--- start of Source material ---

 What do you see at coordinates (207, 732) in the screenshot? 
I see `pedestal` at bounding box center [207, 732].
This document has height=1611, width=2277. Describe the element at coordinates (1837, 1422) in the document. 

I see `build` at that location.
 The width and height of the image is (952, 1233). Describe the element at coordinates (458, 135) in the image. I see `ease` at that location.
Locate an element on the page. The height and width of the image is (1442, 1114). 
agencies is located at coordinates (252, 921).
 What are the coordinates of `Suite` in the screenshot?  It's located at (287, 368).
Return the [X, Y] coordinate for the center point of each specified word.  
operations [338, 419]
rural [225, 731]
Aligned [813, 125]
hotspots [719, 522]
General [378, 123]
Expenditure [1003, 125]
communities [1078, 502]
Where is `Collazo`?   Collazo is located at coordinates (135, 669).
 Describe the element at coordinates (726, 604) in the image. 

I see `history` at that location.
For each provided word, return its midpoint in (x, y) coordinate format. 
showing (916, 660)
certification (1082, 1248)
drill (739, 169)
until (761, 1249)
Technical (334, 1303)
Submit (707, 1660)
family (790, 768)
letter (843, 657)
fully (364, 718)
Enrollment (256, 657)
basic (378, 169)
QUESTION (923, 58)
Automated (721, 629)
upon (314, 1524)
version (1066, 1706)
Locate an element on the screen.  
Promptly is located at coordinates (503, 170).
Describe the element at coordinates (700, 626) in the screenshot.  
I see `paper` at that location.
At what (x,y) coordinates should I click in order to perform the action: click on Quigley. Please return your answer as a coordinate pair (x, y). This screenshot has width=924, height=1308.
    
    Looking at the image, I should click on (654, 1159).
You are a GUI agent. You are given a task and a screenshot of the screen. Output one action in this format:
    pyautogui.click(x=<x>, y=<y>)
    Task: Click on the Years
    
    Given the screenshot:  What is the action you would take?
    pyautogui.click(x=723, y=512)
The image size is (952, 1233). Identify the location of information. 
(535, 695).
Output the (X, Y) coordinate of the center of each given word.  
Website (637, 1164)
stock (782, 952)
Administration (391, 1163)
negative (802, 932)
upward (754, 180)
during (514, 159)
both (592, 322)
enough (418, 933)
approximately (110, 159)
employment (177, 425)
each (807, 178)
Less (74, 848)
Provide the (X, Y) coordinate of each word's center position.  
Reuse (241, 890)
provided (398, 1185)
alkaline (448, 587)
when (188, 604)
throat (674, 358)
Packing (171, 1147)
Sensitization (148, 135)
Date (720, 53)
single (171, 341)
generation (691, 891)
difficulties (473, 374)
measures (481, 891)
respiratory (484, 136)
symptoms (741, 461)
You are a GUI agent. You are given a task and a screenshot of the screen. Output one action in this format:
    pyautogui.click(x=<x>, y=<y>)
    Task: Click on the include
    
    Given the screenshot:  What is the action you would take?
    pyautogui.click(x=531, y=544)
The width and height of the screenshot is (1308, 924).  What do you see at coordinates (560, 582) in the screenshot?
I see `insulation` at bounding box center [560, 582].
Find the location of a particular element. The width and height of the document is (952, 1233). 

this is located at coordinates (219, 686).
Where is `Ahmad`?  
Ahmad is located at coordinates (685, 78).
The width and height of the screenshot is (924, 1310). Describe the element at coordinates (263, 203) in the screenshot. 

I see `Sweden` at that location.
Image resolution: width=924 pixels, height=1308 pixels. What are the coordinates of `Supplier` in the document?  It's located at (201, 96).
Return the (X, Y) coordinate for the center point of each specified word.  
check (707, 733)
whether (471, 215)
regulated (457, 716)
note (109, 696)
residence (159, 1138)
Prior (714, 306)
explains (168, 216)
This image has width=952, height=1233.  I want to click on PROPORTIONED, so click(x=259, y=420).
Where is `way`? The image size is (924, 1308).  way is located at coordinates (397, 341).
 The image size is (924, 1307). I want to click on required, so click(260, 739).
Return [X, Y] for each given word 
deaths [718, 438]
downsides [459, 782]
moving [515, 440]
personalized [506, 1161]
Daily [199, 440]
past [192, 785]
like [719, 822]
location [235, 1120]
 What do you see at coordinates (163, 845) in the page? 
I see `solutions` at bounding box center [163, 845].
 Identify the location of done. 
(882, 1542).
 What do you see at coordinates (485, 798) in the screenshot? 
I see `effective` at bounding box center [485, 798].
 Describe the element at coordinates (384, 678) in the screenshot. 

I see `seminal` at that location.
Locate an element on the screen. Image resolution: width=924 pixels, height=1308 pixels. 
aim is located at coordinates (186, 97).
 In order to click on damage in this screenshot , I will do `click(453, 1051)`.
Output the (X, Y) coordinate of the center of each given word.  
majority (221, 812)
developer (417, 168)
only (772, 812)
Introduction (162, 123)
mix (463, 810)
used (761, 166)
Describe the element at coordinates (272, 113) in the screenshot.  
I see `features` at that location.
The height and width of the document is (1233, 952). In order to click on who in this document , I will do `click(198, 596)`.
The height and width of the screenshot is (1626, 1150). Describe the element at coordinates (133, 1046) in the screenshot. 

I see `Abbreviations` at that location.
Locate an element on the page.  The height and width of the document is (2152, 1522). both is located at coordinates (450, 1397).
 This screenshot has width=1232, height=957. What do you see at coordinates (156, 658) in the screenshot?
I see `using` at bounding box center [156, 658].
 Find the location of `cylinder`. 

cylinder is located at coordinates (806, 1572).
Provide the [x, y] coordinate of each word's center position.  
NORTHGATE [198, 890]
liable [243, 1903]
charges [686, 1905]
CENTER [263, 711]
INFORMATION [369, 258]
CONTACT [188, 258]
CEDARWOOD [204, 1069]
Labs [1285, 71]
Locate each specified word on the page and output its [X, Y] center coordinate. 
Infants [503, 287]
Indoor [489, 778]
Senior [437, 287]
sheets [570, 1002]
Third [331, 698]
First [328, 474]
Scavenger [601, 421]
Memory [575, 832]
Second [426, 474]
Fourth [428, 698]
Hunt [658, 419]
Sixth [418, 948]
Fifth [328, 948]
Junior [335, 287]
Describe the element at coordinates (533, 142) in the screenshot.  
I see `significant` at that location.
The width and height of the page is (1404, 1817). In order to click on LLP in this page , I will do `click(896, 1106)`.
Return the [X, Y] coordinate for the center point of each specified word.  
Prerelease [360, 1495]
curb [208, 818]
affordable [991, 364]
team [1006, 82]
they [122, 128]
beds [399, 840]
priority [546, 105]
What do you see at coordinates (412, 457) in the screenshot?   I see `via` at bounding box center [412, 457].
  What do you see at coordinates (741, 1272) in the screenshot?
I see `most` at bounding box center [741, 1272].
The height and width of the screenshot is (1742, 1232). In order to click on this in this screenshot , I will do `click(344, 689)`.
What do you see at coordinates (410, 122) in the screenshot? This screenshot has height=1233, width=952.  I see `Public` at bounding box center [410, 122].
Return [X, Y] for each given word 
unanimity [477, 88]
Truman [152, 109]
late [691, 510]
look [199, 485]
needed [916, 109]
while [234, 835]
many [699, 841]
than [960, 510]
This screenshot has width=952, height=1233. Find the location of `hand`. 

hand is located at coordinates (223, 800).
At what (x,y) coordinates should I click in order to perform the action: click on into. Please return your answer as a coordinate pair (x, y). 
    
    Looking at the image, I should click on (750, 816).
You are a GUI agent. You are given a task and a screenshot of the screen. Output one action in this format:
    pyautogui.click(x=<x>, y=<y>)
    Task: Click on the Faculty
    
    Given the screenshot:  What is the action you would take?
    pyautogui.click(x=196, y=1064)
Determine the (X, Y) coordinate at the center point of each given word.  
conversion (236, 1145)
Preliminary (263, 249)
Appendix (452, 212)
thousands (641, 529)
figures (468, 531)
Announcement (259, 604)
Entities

--- end of Source material ---

* _Work to complete_
Lay out every line of the items above as a Markdown table with the columns Row and Line. Put the row number in Row and the line's text in Line, and leave out blank lines.

* _Solution below_
| Row | Line |
|---|---|
| 1 |  What do you see at coordinates (207, 732) in the screenshot?  |
| 2 | I see `pedestal` at bounding box center [207, 732]. |
| 3 | This document has height=1611, width=2277. Describe the element at coordinates (1837, 1422) in the document.  |
| 4 | I see `build` at that location. |
| 5 |  The width and height of the image is (952, 1233). Describe the element at coordinates (458, 135) in the image. I see `ease` at that location. |
| 6 | Locate an element on the page. The height and width of the image is (1442, 1114).  |
| 7 | agencies is located at coordinates (252, 921). |
| 8 |  What are the coordinates of `Suite` in the screenshot?  It's located at (287, 368). |
| 9 | Return the [X, Y] coordinate for the center point of each specified word.   |
| 10 | operations [338, 419] |
| 11 | rural [225, 731] |
| 12 | Aligned [813, 125] |
| 13 | hotspots [719, 522] |
| 14 | General [378, 123] |
| 15 | Expenditure [1003, 125] |
| 16 | communities [1078, 502] |
| 17 | Where is `Collazo`?   Collazo is located at coordinates (135, 669). |
| 18 |  Describe the element at coordinates (726, 604) in the image.  |
| 19 | I see `history` at that location. |
| 20 | For each provided word, return its midpoint in (x, y) coordinate format.  |
| 21 | showing (916, 660) |
| 22 | certification (1082, 1248) |
| 23 | drill (739, 169) |
| 24 | until (761, 1249) |
| 25 | Technical (334, 1303) |
| 26 | Submit (707, 1660) |
| 27 | family (790, 768) |
| 28 | letter (843, 657) |
| 29 | fully (364, 718) |
| 30 | Enrollment (256, 657) |
| 31 | basic (378, 169) |
| 32 | QUESTION (923, 58) |
| 33 | Automated (721, 629) |
| 34 | upon (314, 1524) |
| 35 | version (1066, 1706) |
| 36 | Locate an element on the screen.   |
| 37 | Promptly is located at coordinates (503, 170). |
| 38 | Describe the element at coordinates (700, 626) in the screenshot.   |
| 39 | I see `paper` at that location. |
| 40 | At what (x,y) coordinates should I click in order to perform the action: click on Quigley. Please return your answer as a coordinate pair (x, y). This screenshot has width=924, height=1308. |
| 41 |     Looking at the image, I should click on (654, 1159). |
| 42 | You are a GUI agent. You are given a task and a screenshot of the screen. Output one action in this format: |
| 43 |     pyautogui.click(x=<x>, y=<y>) |
| 44 |     Task: Click on the Years |
| 45 |     Given the screenshot:  What is the action you would take? |
| 46 |     pyautogui.click(x=723, y=512) |
| 47 | The image size is (952, 1233). Identify the location of information.  |
| 48 | (535, 695). |
| 49 | Output the (X, Y) coordinate of the center of each given word.   |
| 50 | Website (637, 1164) |
| 51 | stock (782, 952) |
| 52 | Administration (391, 1163) |
| 53 | negative (802, 932) |
| 54 | upward (754, 180) |
| 55 | during (514, 159) |
| 56 | both (592, 322) |
| 57 | enough (418, 933) |
| 58 | approximately (110, 159) |
| 59 | employment (177, 425) |
| 60 | each (807, 178) |
| 61 | Less (74, 848) |
| 62 | Provide the (X, Y) coordinate of each word's center position.   |
| 63 | Reuse (241, 890) |
| 64 | provided (398, 1185) |
| 65 | alkaline (448, 587) |
| 66 | when (188, 604) |
| 67 | throat (674, 358) |
| 68 | Packing (171, 1147) |
| 69 | Sensitization (148, 135) |
| 70 | Date (720, 53) |
| 71 | single (171, 341) |
| 72 | generation (691, 891) |
| 73 | difficulties (473, 374) |
| 74 | measures (481, 891) |
| 75 | respiratory (484, 136) |
| 76 | symptoms (741, 461) |
| 77 | You are a GUI agent. You are given a task and a screenshot of the screen. Output one action in this format: |
| 78 |     pyautogui.click(x=<x>, y=<y>) |
| 79 |     Task: Click on the include |
| 80 |     Given the screenshot:  What is the action you would take? |
| 81 |     pyautogui.click(x=531, y=544) |
| 82 | The width and height of the screenshot is (1308, 924).  What do you see at coordinates (560, 582) in the screenshot? |
| 83 | I see `insulation` at bounding box center [560, 582]. |
| 84 | Find the location of a particular element. The width and height of the document is (952, 1233).  |
| 85 | this is located at coordinates (219, 686). |
| 86 | Where is `Ahmad`?   |
| 87 | Ahmad is located at coordinates (685, 78). |
| 88 | The width and height of the screenshot is (924, 1310). Describe the element at coordinates (263, 203) in the screenshot.  |
| 89 | I see `Sweden` at that location. |
| 90 | Image resolution: width=924 pixels, height=1308 pixels. What are the coordinates of `Supplier` in the document?  It's located at (201, 96). |
| 91 | Return the (X, Y) coordinate for the center point of each specified word.   |
| 92 | check (707, 733) |
| 93 | whether (471, 215) |
| 94 | regulated (457, 716) |
| 95 | note (109, 696) |
| 96 | residence (159, 1138) |
| 97 | Prior (714, 306) |
| 98 | explains (168, 216) |
| 99 | This image has width=952, height=1233.  I want to click on PROPORTIONED, so click(x=259, y=420). |
| 100 | Where is `way`? The image size is (924, 1308).  way is located at coordinates (397, 341). |
| 101 |  The image size is (924, 1307). I want to click on required, so click(260, 739). |
| 102 | Return [X, Y] for each given word  |
| 103 | deaths [718, 438] |
| 104 | downsides [459, 782] |
| 105 | moving [515, 440] |
| 106 | personalized [506, 1161] |
| 107 | Daily [199, 440] |
| 108 | past [192, 785] |
| 109 | like [719, 822] |
| 110 | location [235, 1120] |
| 111 |  What do you see at coordinates (163, 845) in the page?  |
| 112 | I see `solutions` at bounding box center [163, 845]. |
| 113 |  Identify the location of done.  |
| 114 | (882, 1542). |
| 115 |  What do you see at coordinates (485, 798) in the screenshot?  |
| 116 | I see `effective` at bounding box center [485, 798]. |
| 117 |  Describe the element at coordinates (384, 678) in the screenshot.  |
| 118 | I see `seminal` at that location. |
| 119 | Locate an element on the screen. Image resolution: width=924 pixels, height=1308 pixels.  |
| 120 | aim is located at coordinates (186, 97). |
| 121 |  In order to click on damage in this screenshot , I will do `click(453, 1051)`. |
| 122 | Output the (X, Y) coordinate of the center of each given word.   |
| 123 | majority (221, 812) |
| 124 | developer (417, 168) |
| 125 | only (772, 812) |
| 126 | Introduction (162, 123) |
| 127 | mix (463, 810) |
| 128 | used (761, 166) |
| 129 | Describe the element at coordinates (272, 113) in the screenshot.   |
| 130 | I see `features` at that location. |
| 131 | The height and width of the document is (1233, 952). In order to click on who in this document , I will do `click(198, 596)`. |
| 132 | The height and width of the screenshot is (1626, 1150). Describe the element at coordinates (133, 1046) in the screenshot.  |
| 133 | I see `Abbreviations` at that location. |
| 134 | Locate an element on the page.  The height and width of the document is (2152, 1522). both is located at coordinates (450, 1397). |
| 135 |  This screenshot has width=1232, height=957. What do you see at coordinates (156, 658) in the screenshot? |
| 136 | I see `using` at bounding box center [156, 658]. |
| 137 |  Find the location of `cylinder`.  |
| 138 | cylinder is located at coordinates (806, 1572). |
| 139 | Provide the [x, y] coordinate of each word's center position.   |
| 140 | NORTHGATE [198, 890] |
| 141 | liable [243, 1903] |
| 142 | charges [686, 1905] |
| 143 | CENTER [263, 711] |
| 144 | INFORMATION [369, 258] |
| 145 | CONTACT [188, 258] |
| 146 | CEDARWOOD [204, 1069] |
| 147 | Labs [1285, 71] |
| 148 | Locate each specified word on the page and output its [X, Y] center coordinate.  |
| 149 | Infants [503, 287] |
| 150 | Indoor [489, 778] |
| 151 | Senior [437, 287] |
| 152 | sheets [570, 1002] |
| 153 | Third [331, 698] |
| 154 | First [328, 474] |
| 155 | Scavenger [601, 421] |
| 156 | Memory [575, 832] |
| 157 | Second [426, 474] |
| 158 | Fourth [428, 698] |
| 159 | Hunt [658, 419] |
| 160 | Sixth [418, 948] |
| 161 | Fifth [328, 948] |
| 162 | Junior [335, 287] |
| 163 | Describe the element at coordinates (533, 142) in the screenshot.   |
| 164 | I see `significant` at that location. |
| 165 | The width and height of the page is (1404, 1817). In order to click on LLP in this page , I will do `click(896, 1106)`. |
| 166 | Return the [X, Y] coordinate for the center point of each specified word.   |
| 167 | Prerelease [360, 1495] |
| 168 | curb [208, 818] |
| 169 | affordable [991, 364] |
| 170 | team [1006, 82] |
| 171 | they [122, 128] |
| 172 | beds [399, 840] |
| 173 | priority [546, 105] |
| 174 | What do you see at coordinates (412, 457) in the screenshot?   I see `via` at bounding box center [412, 457]. |
| 175 |   What do you see at coordinates (741, 1272) in the screenshot? |
| 176 | I see `most` at bounding box center [741, 1272]. |
| 177 | The height and width of the screenshot is (1742, 1232). In order to click on this in this screenshot , I will do `click(344, 689)`. |
| 178 | What do you see at coordinates (410, 122) in the screenshot? This screenshot has height=1233, width=952.  I see `Public` at bounding box center [410, 122]. |
| 179 | Return [X, Y] for each given word  |
| 180 | unanimity [477, 88] |
| 181 | Truman [152, 109] |
| 182 | late [691, 510] |
| 183 | look [199, 485] |
| 184 | needed [916, 109] |
| 185 | while [234, 835] |
| 186 | many [699, 841] |
| 187 | than [960, 510] |
| 188 | This screenshot has width=952, height=1233. Find the location of `hand`.  |
| 189 | hand is located at coordinates (223, 800). |
| 190 | At what (x,y) coordinates should I click in order to perform the action: click on into. Please return your answer as a coordinate pair (x, y).  |
| 191 |     Looking at the image, I should click on (750, 816). |
| 192 | You are a GUI agent. You are given a task and a screenshot of the screen. Output one action in this format: |
| 193 |     pyautogui.click(x=<x>, y=<y>) |
| 194 |     Task: Click on the Faculty |
| 195 |     Given the screenshot:  What is the action you would take? |
| 196 |     pyautogui.click(x=196, y=1064) |
| 197 | Determine the (X, Y) coordinate at the center point of each given word.   |
| 198 | conversion (236, 1145) |
| 199 | Preliminary (263, 249) |
| 200 | Appendix (452, 212) |
| 201 | thousands (641, 529) |
| 202 | figures (468, 531) |
| 203 | Announcement (259, 604) |
| 204 | Entities |